Stored dataset items:
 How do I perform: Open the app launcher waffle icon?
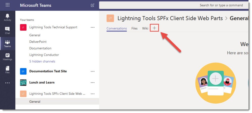pos(8,5)
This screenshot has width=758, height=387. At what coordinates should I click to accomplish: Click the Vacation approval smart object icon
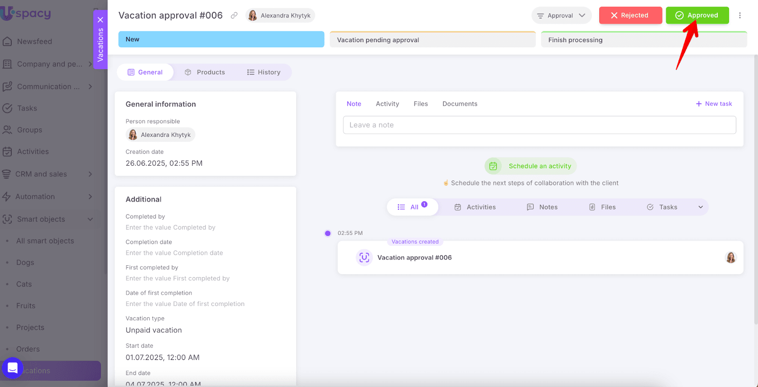(x=364, y=258)
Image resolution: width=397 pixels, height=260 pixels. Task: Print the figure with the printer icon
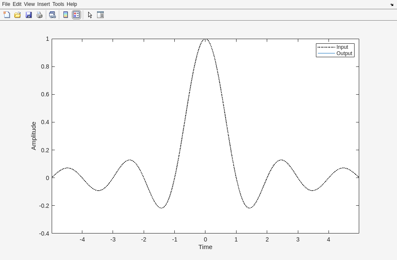coord(39,15)
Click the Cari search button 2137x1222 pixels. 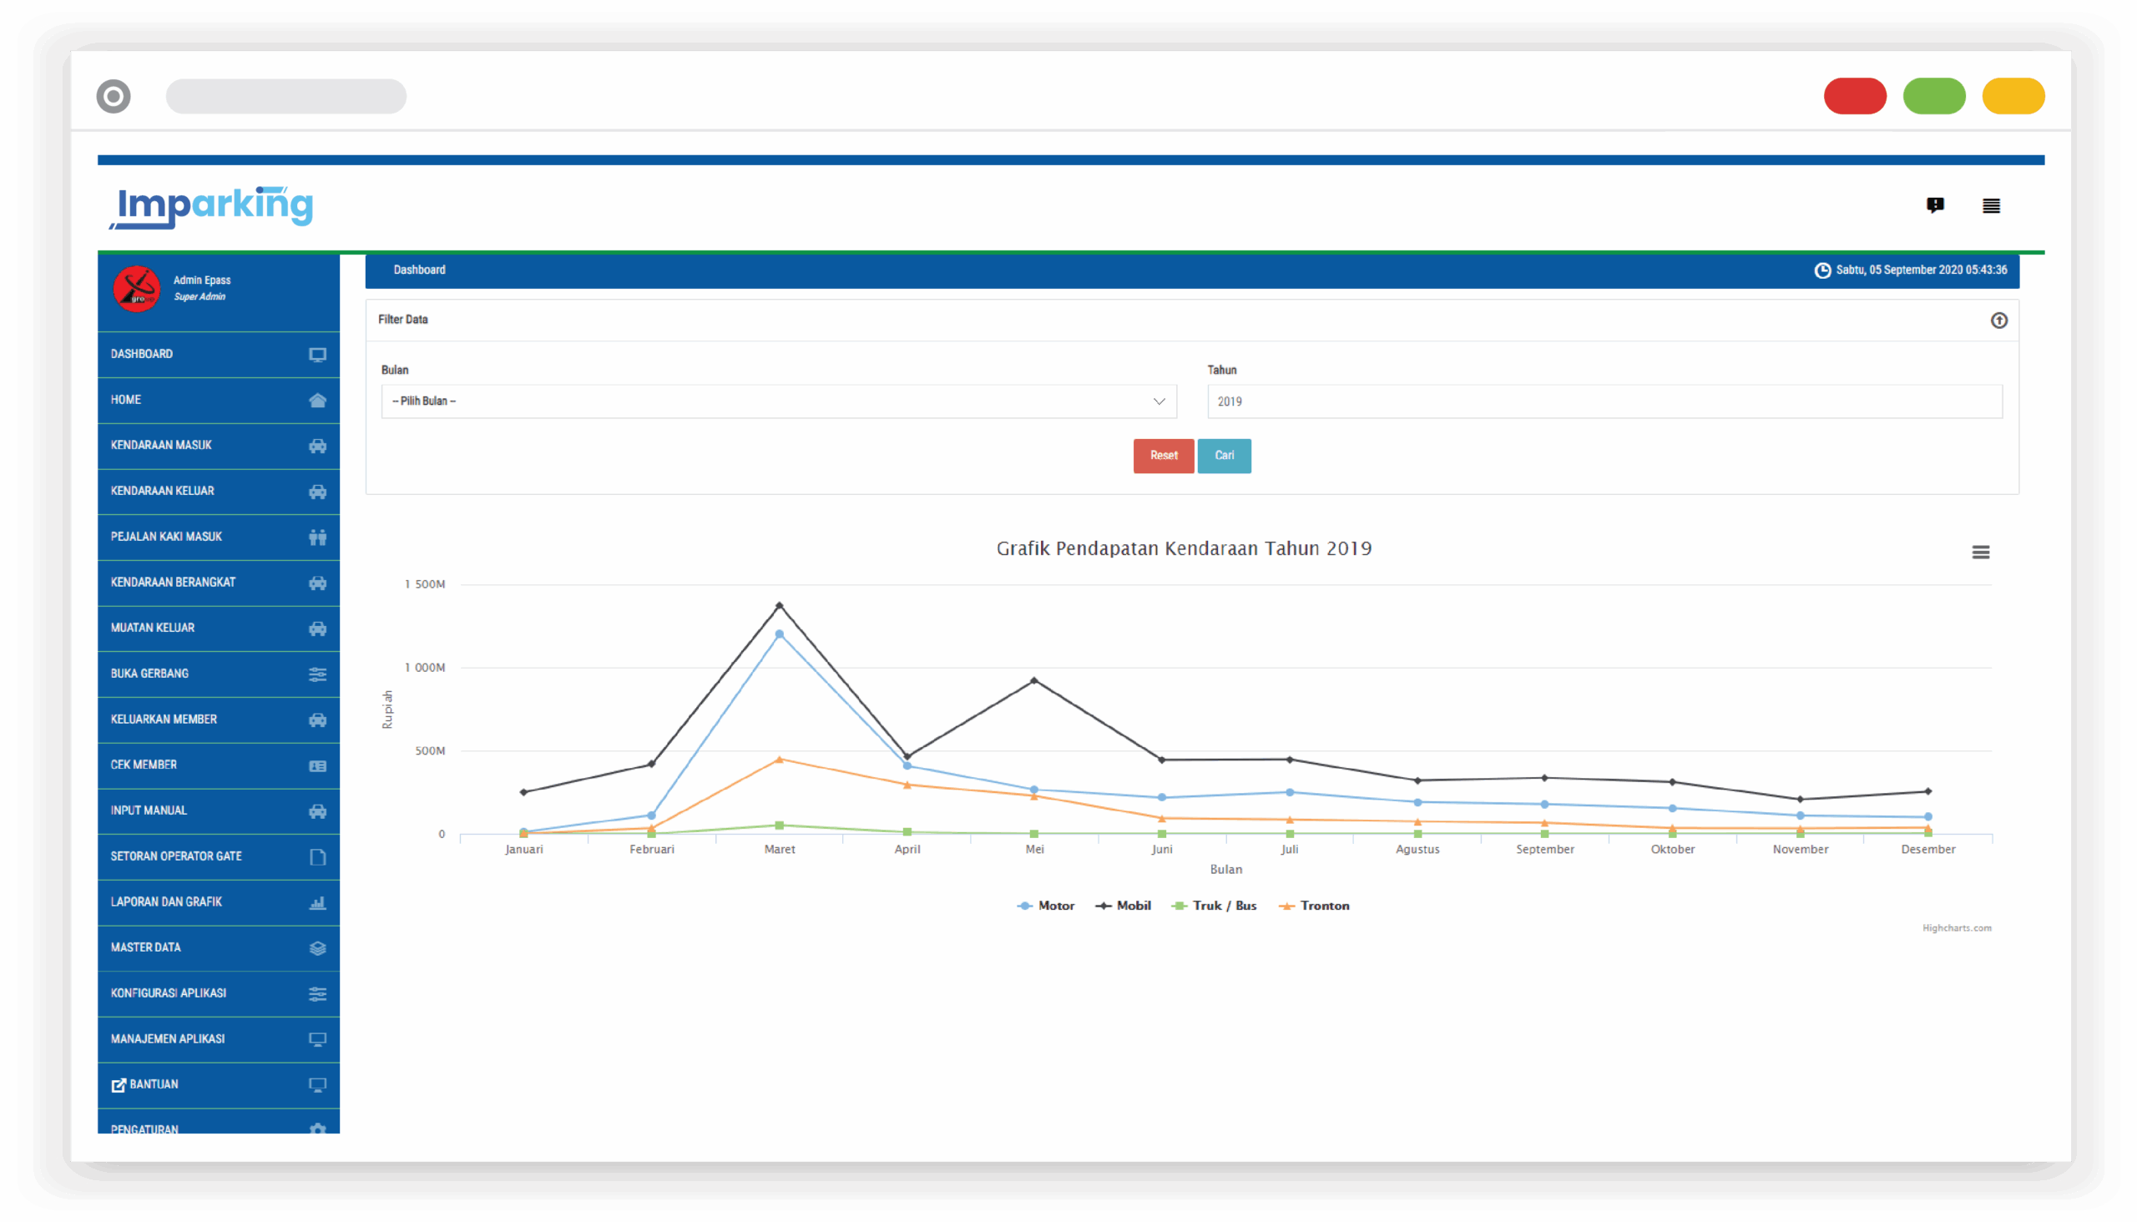[1224, 456]
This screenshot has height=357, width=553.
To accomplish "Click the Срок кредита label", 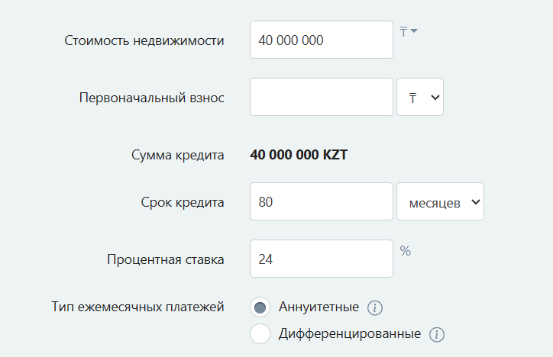I will (x=182, y=202).
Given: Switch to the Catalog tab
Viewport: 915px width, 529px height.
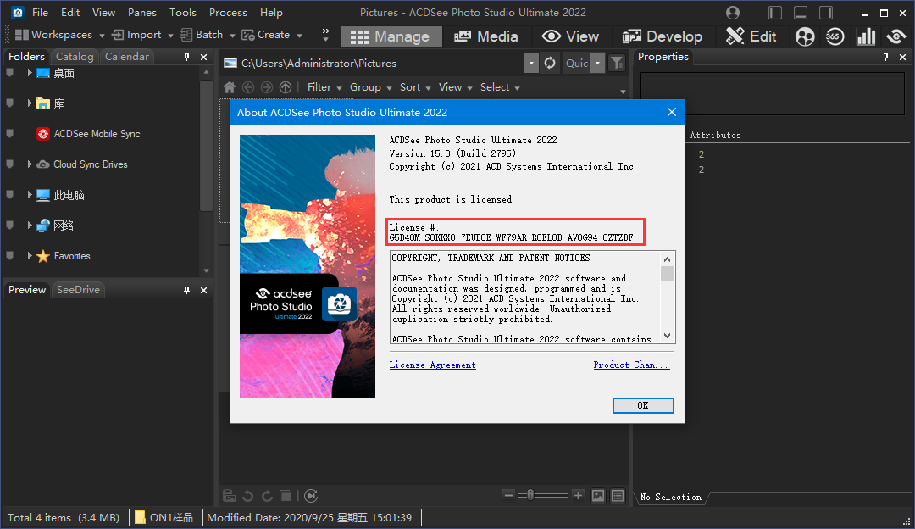Looking at the screenshot, I should [74, 56].
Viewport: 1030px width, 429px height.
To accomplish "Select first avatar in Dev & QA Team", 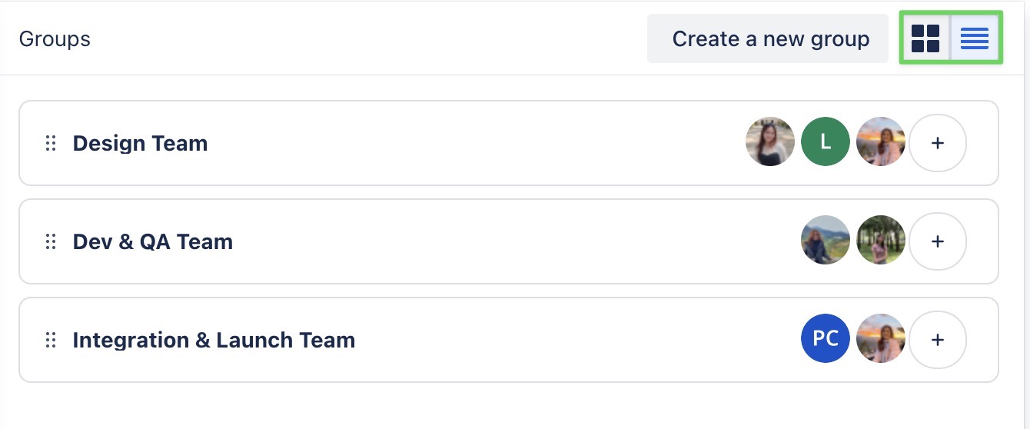I will [x=826, y=241].
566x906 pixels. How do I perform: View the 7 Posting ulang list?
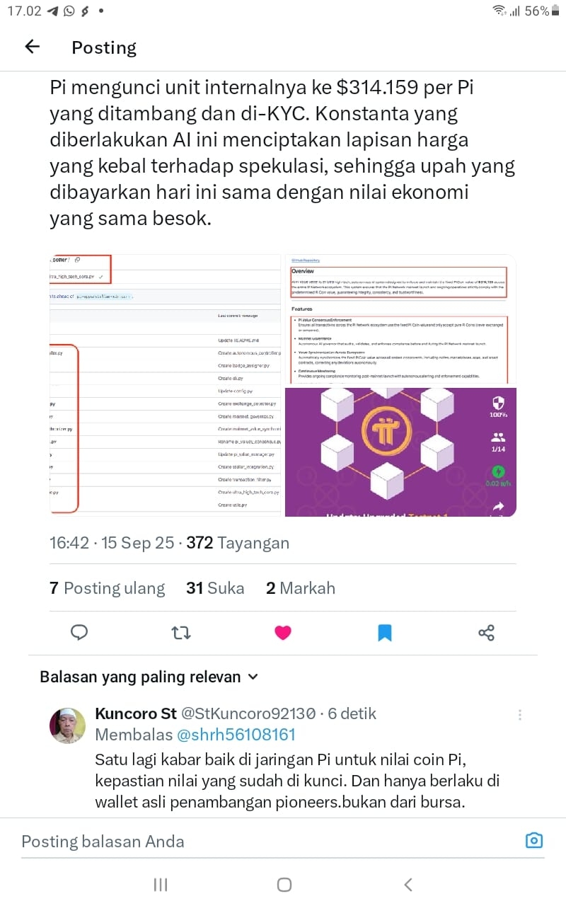[x=107, y=588]
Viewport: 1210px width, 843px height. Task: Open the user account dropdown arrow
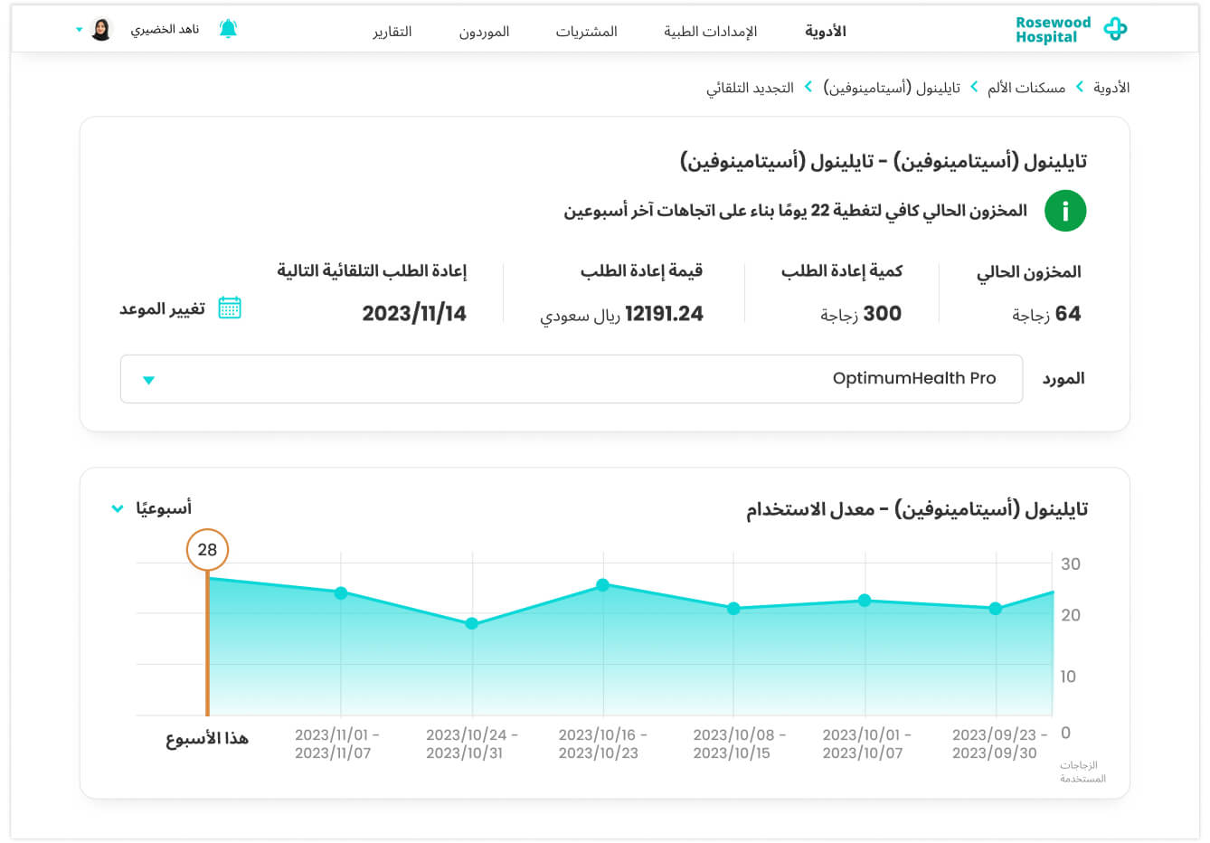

* **What you will do**: Recast the part of the records that opens with the line containing "566x906 pixels. How" and runs through the end of the records as a Markdown table with the columns Row and Line. Number each line, skip blank lines, and leave the pictures out.

* **Response to the task**:
| Row | Line |
|---|---|
| 1 | 566x906 pixels. How do I perform: View the 7 Posting ulang list? |
| 2 | [x=107, y=588] |
| 3 | Viewport: 1210px width, 843px height. Task: Open the user account dropdown arrow |